Inizia nel peggiore dei modi il nuovo anno, con i continui scambi di minacce tra USA e Iran, culminata il 3 gennaio con l’uccisione del generale Qasim Soleimani da parte delle truppe americane, una delle figure più rimarchevoli e carismatiche dell’Iran e dell’intero medioriente. Questa mossa, moralmente inaccettabile, non è stata presa alla leggera dalla popolazione iraniana, che ha accusato pesantemente il colpo. Durante il funerale di Soleimani, a Teheran, c’è stata una vera e propria folla oceanica di persone, che a causa di ressa e confusione è sfociata nella morte di oltre 40 persone e un’infinità di feriti.
In realtà, nessuno ha accettato l’azione di Trump, neanche il Pentagono, reputando questa mossa troppo precipitosa e priva di condivisione e consultazione con gli esperti della sicurezza, ponendo in secondo piano i danni previsti. Fino a qualche settimana fa Stati Uniti e Iran si erano limitati a conflitti poco intensi, senza veri attacchi da entrambe le parti, fino alla poco attesa mossa di Trump, che voleva porre fine (uccidendo Soleimani) alla guerra in quelle regioni.

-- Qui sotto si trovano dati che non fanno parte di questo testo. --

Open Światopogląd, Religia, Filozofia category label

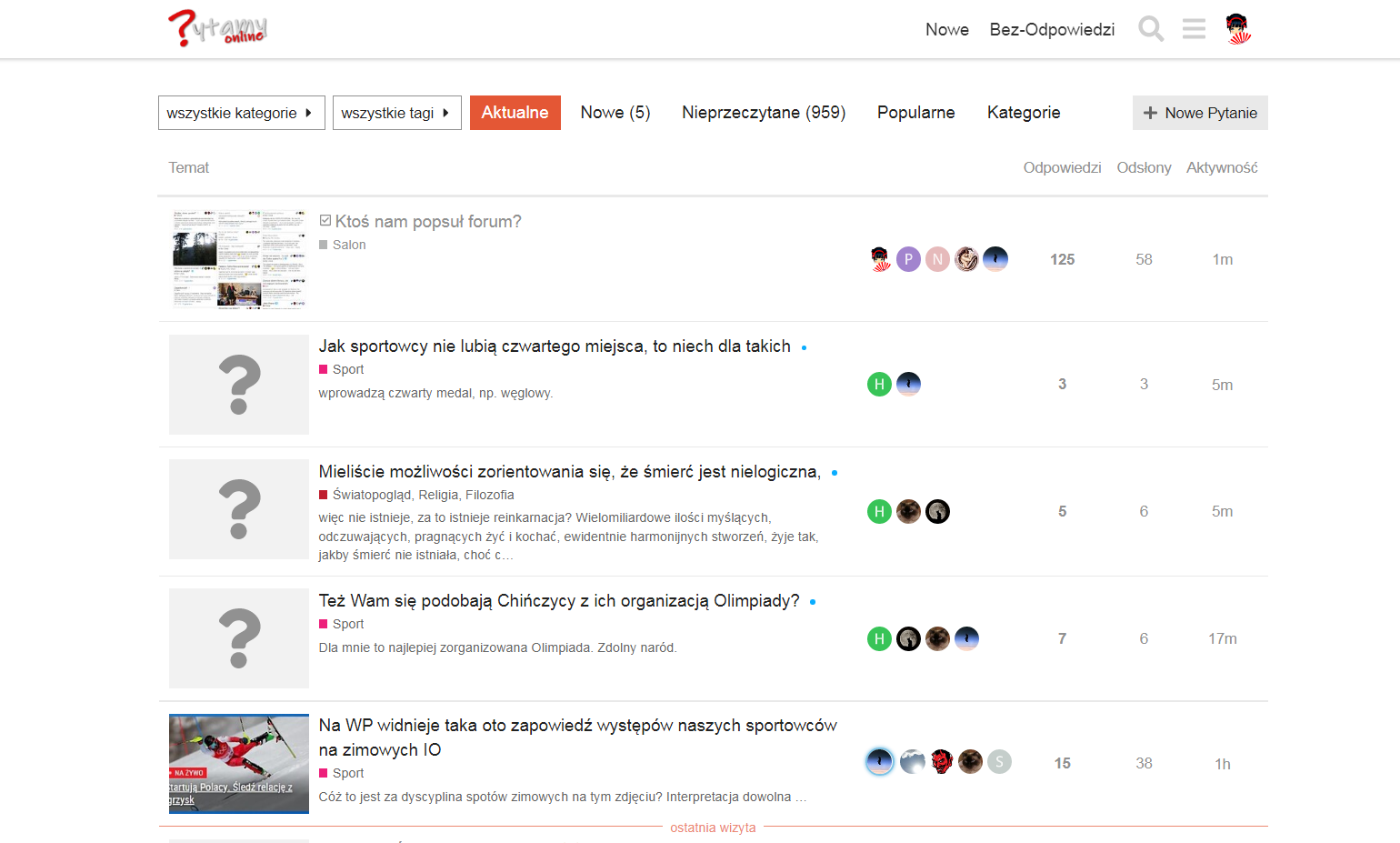pyautogui.click(x=424, y=495)
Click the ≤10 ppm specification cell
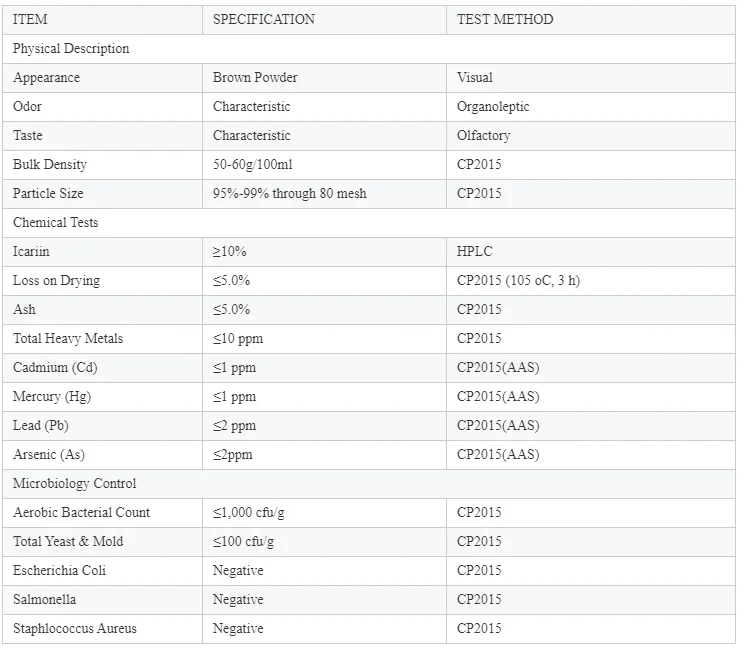The image size is (746, 650). click(x=238, y=338)
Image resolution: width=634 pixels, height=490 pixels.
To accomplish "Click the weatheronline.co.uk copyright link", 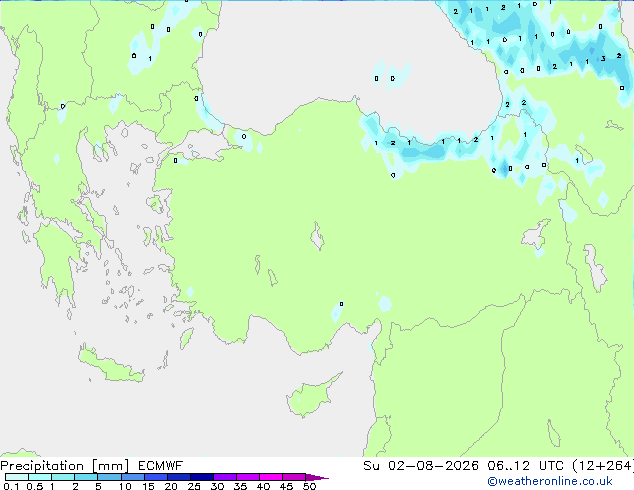I will pos(550,481).
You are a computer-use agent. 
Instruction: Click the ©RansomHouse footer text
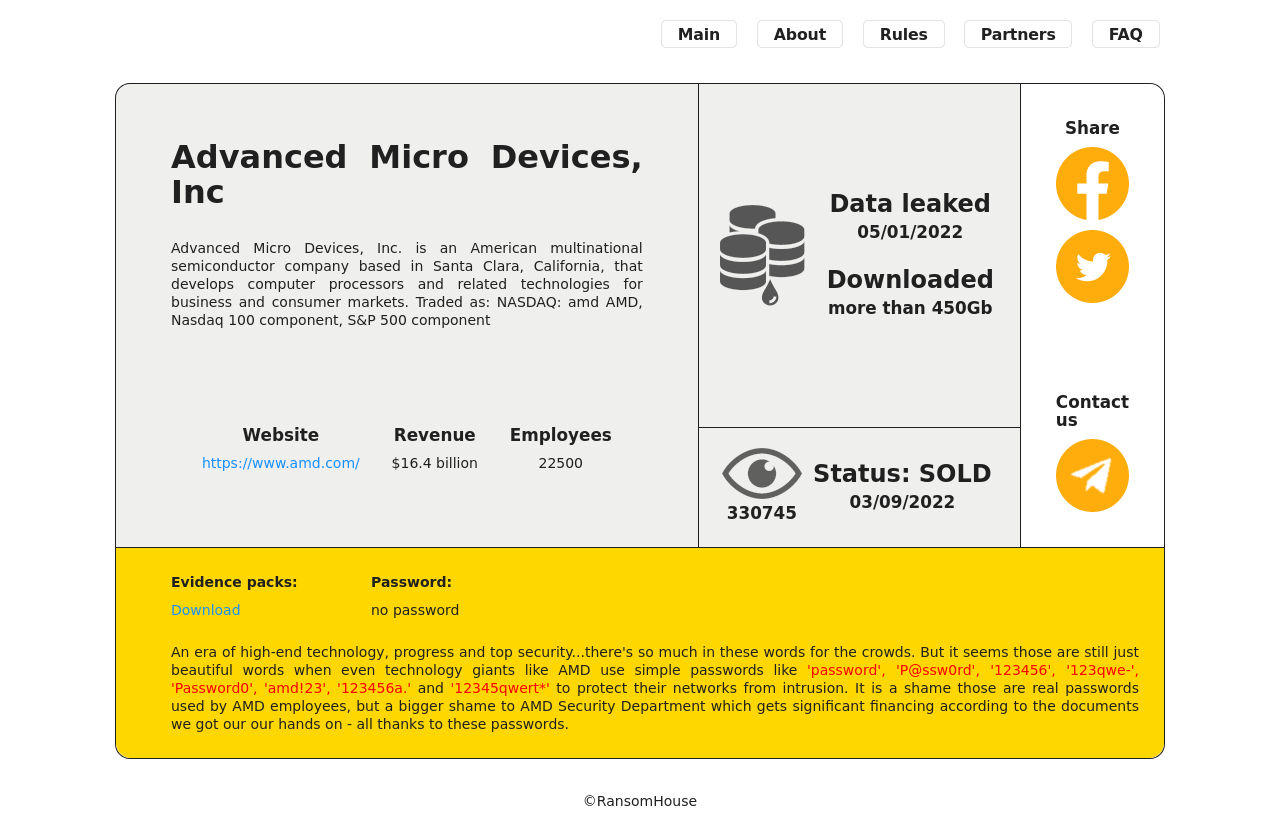tap(640, 801)
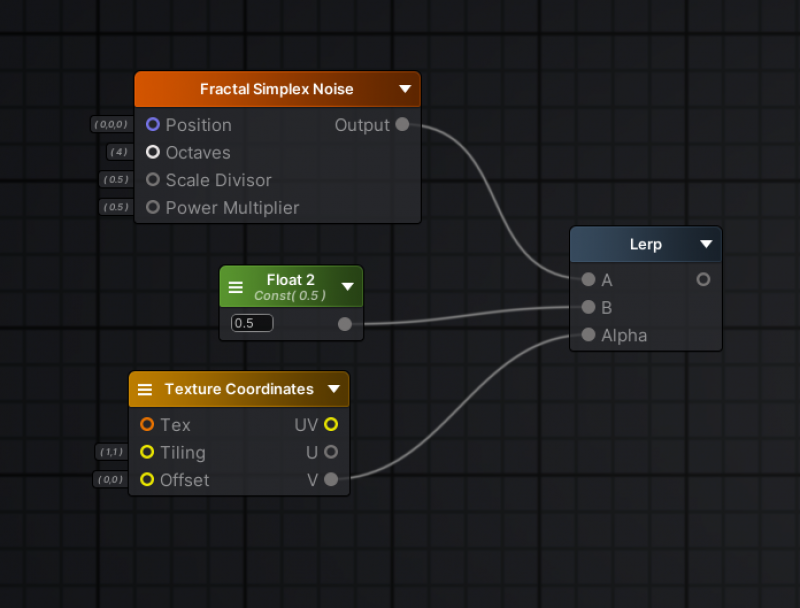Select the Tex input port
800x608 pixels.
tap(147, 425)
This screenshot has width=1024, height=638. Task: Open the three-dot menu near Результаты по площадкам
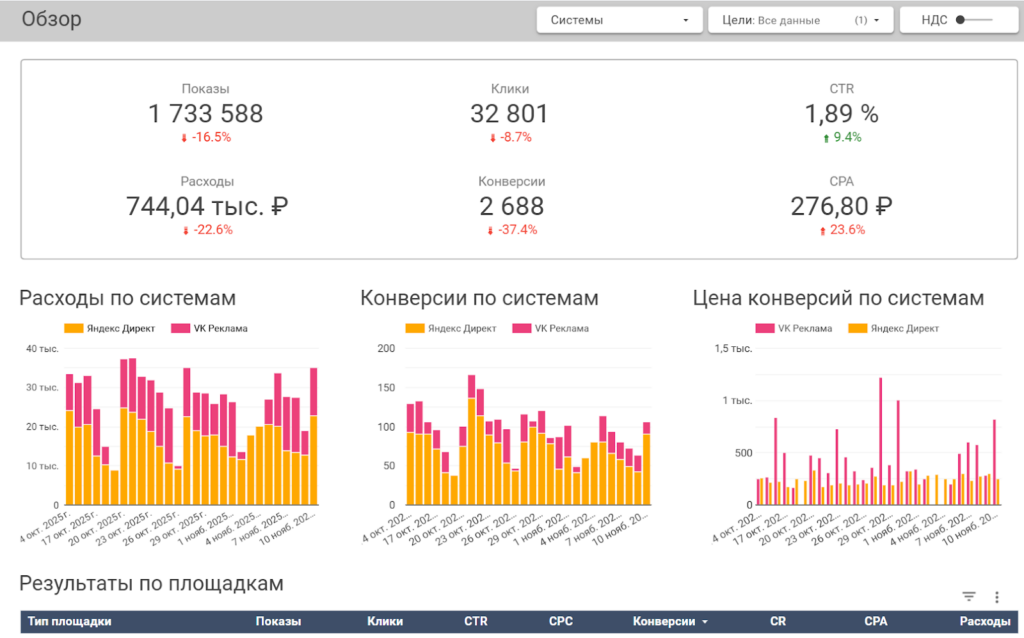pyautogui.click(x=996, y=596)
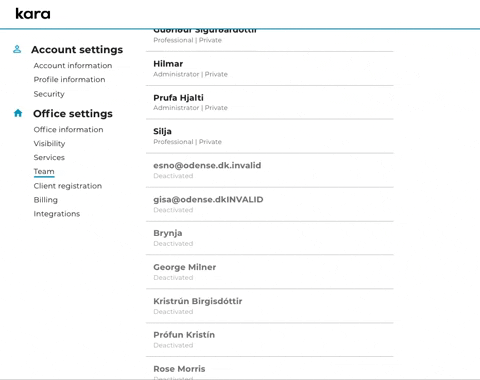The image size is (480, 380).
Task: Select Visibility in Office settings
Action: point(49,143)
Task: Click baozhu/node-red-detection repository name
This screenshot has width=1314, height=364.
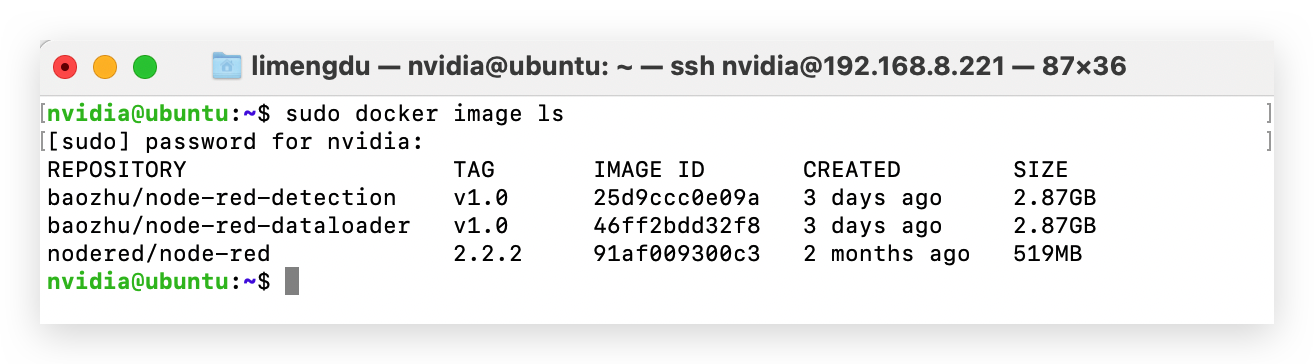Action: [x=222, y=198]
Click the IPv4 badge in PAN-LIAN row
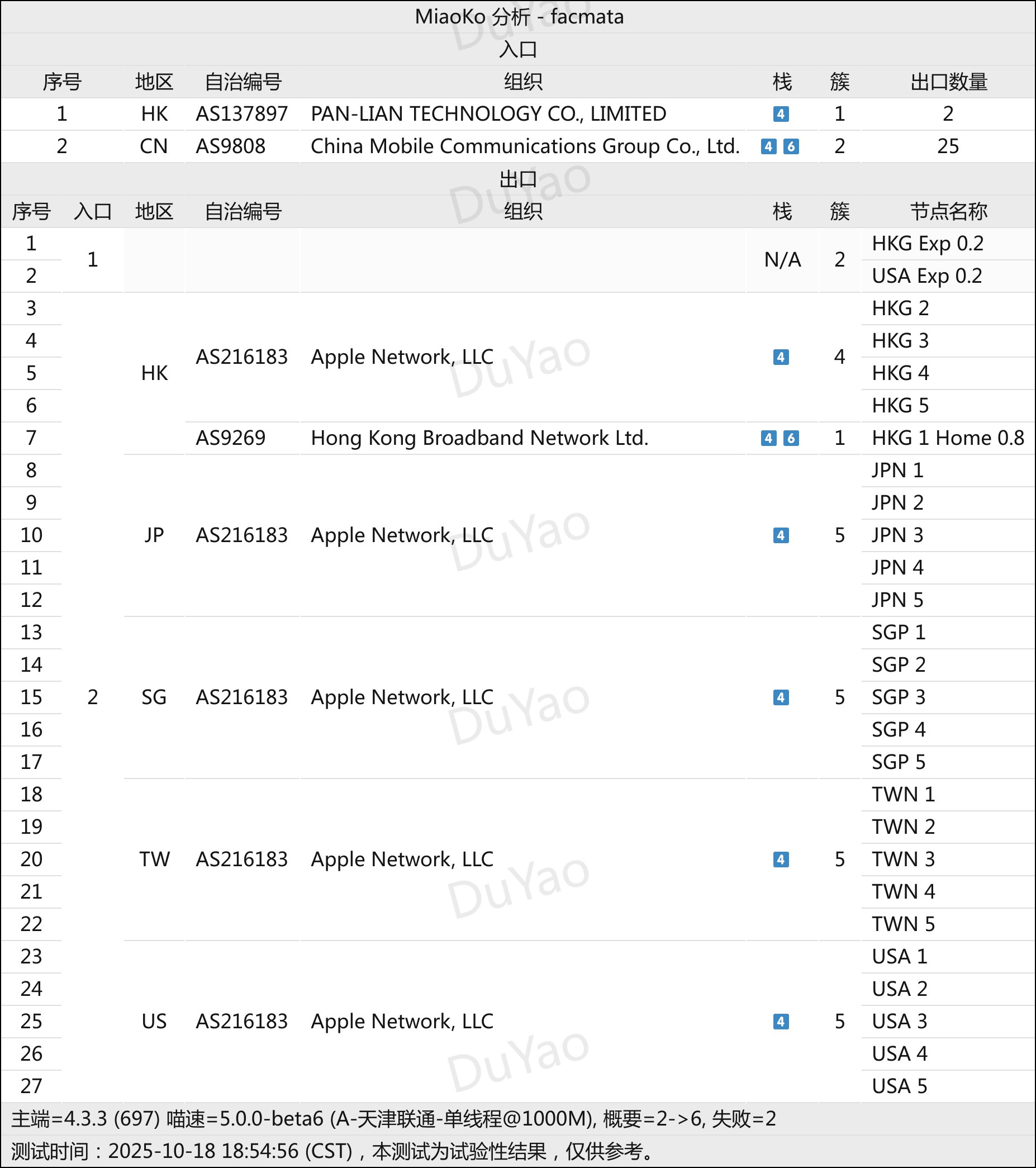 (x=781, y=113)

Come previsto, il 7 gennaio è arrivata la prima risposta da parte dell’esercito iraniano, che ha bombardato una base militare americana in Iraq, causando più di 80 morti. Questa mossa è stata voluta da Teheran come vendetta contro gli americani e, più specificamente, contro Trump. Tutti ora si chiedono come la prenderà il presidente, se deciderà di rispondere nuovamente o se calmerà un po’ le acque, per evitare lo scoppio di una vera e propria guerra che potrebbe estendersi in tutta l’area mediorientale.